- _TEXT PASSAGE_:
===
We place the arm-tefillin on first, teaching that commitment to action and implementation must precede thought. Why? Because Torah is not an intellectual adventure of ivory-tower theoretics. Rather, Torah study demands that we use that knowledge for the purpose of fulfilling God’s will in the world.

 

Mutual Love

The tefillin box is placed on the center of the bicep muscle, with the box facing inward toward the heart. It is placed on the weaker arm – i.e. right-handed people place the tefillin on the left arm, while left-handed people place it on the right arm.

While our Tefillin are an expression of love of God, the adoration is mutual. The Sages relate that God Himself wears a pair of Tefillin, on which is written His expression of love for the Jewish people: “Who is like Your people Israel, a unique nation upon the earth” (1-Chronicles 17:21). (This anthropomorphism should not be understood in a literal sense. Since God is incorporeal, he does not “wear” a physical item.)

Throughout Jewish history, and more recently in the Holocaust, many Jews risked their lives for the sake of Tefillin. Rabbi Joshua Aronsohn, in The Holocaust and Halakhah, describes how Tefillin were put on in Auschwitz:

When we arose in the darkness of the night, we had just managed to wash, the block leaders and their helpers were hurrying us along to the forced-labor details. There were long queues of prisoners waiting in line, not for bread or coffee, but to fulfill the mitzvah of Tefillin. We appointed a special “guard” whose job it was to make sure that no one kept the Tefillin on for longer than it took him to say the one verse “Shema Yisrael,” so that more would be able to fulfill the mitzvah.
===
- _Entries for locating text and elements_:
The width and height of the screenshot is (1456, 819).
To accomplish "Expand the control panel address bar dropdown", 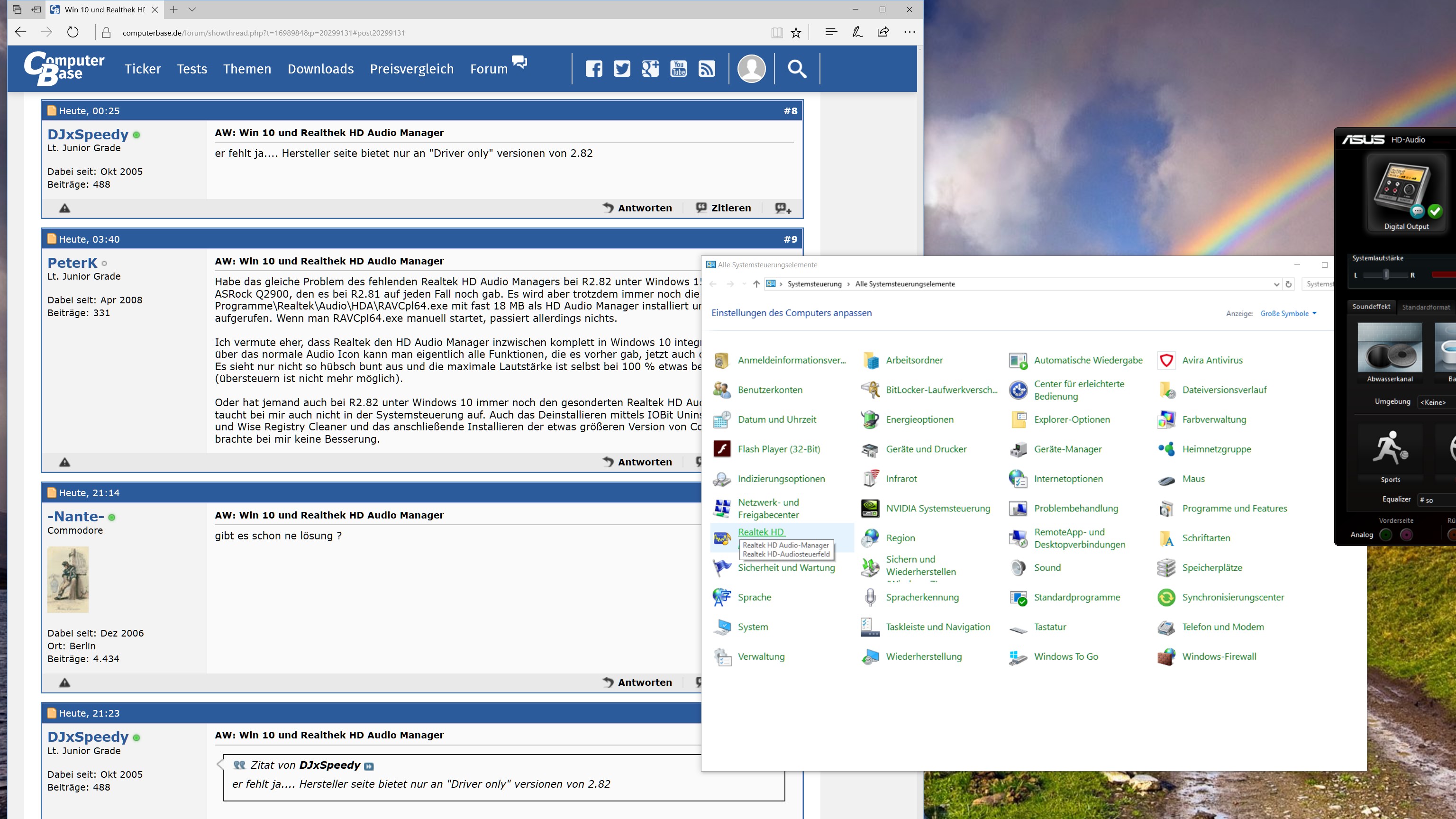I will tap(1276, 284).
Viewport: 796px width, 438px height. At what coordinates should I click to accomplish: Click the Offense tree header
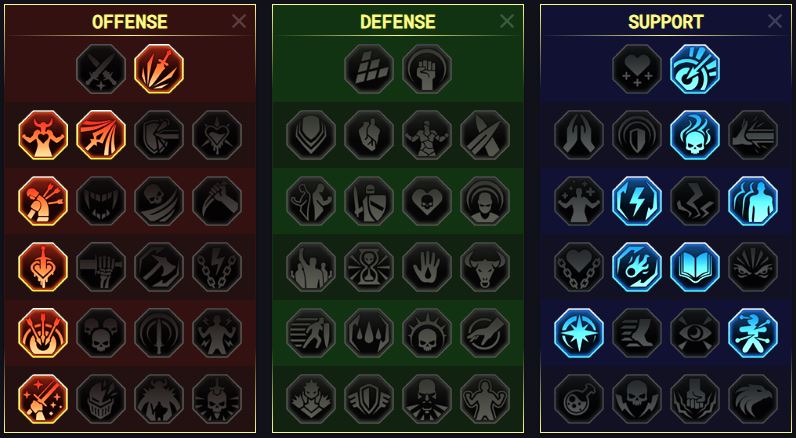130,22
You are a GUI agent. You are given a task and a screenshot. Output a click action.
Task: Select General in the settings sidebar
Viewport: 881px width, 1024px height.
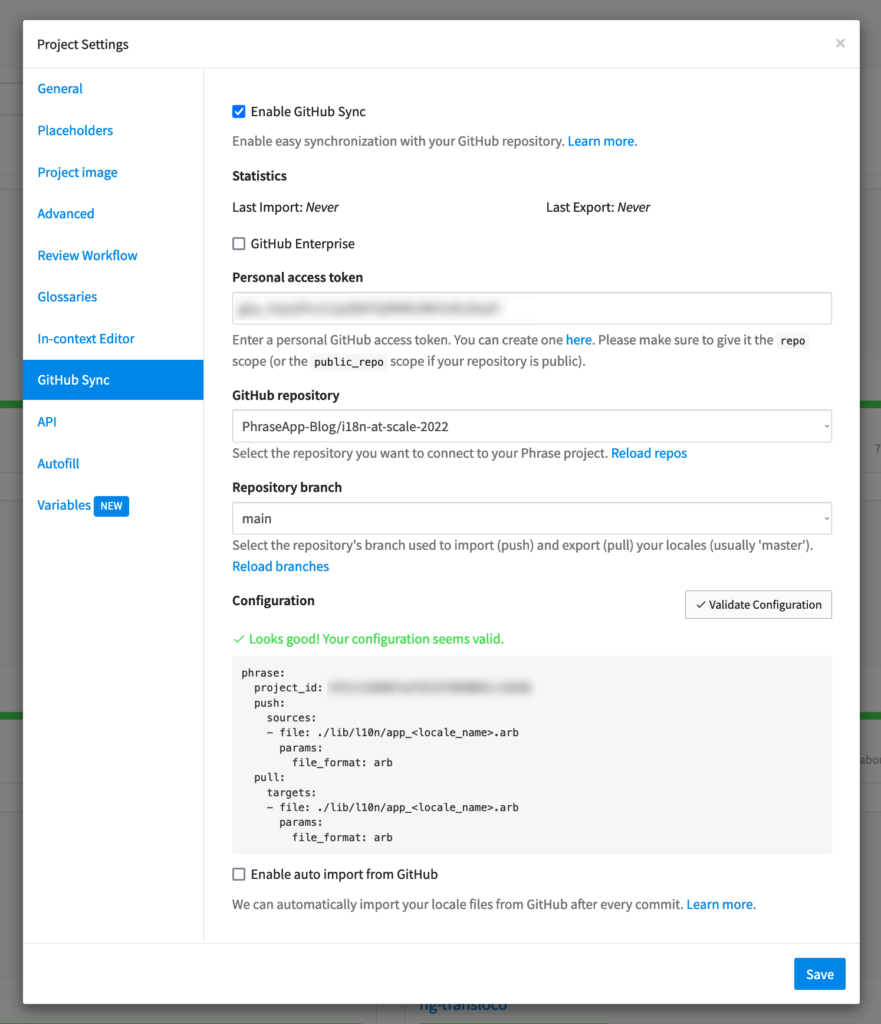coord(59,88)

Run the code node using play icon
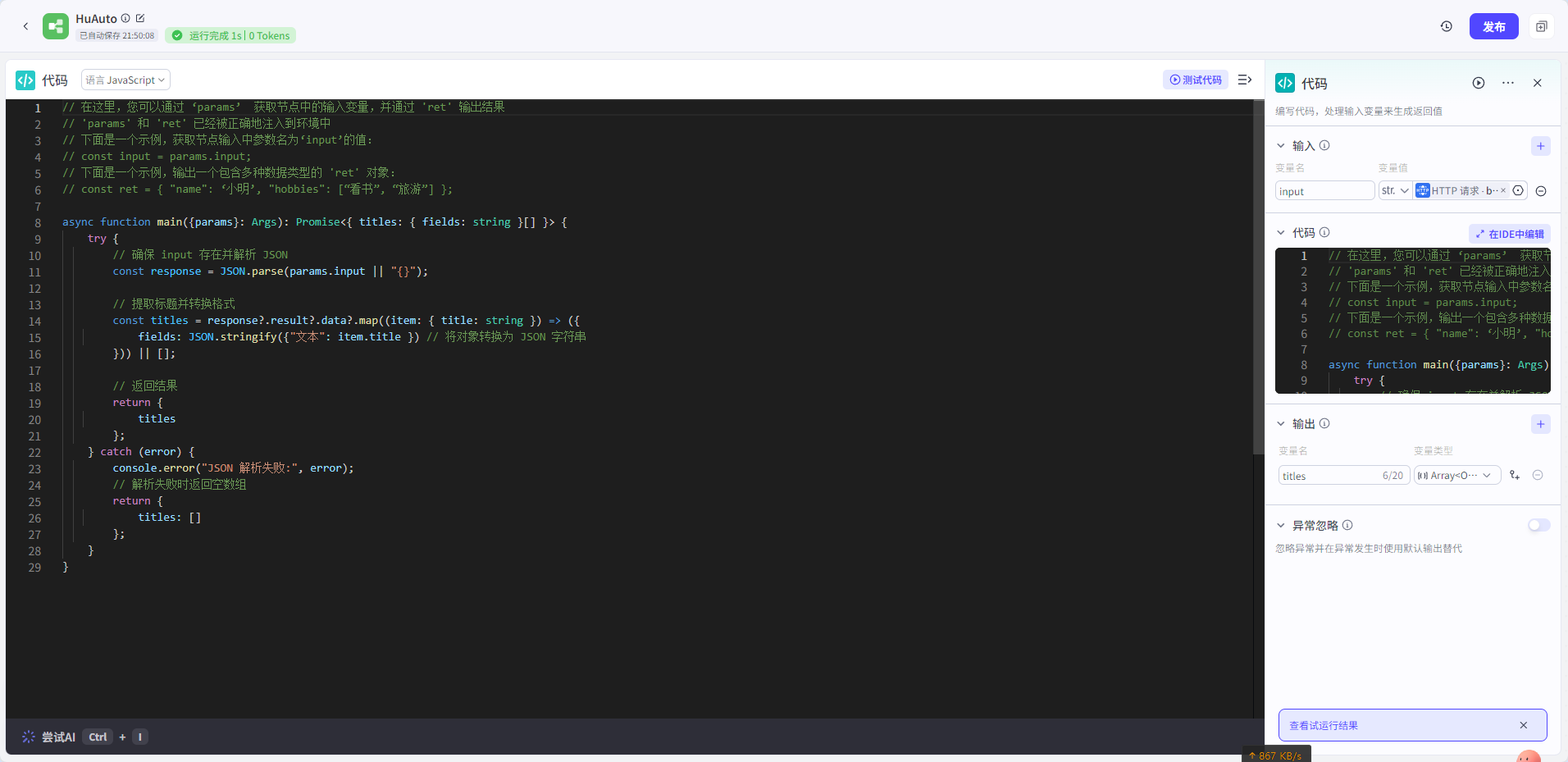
===
According to the passage on tefillin, why is the arm-tefillin put on first? The records have no role in this.

Putting on the arm-tefillin first teaches that commitment to action and implementation must precede thought. Torah is not an intellectual adventure of ivory-tower theoretics. Its study demands that the knowledge be used to fulfill God's will in the world.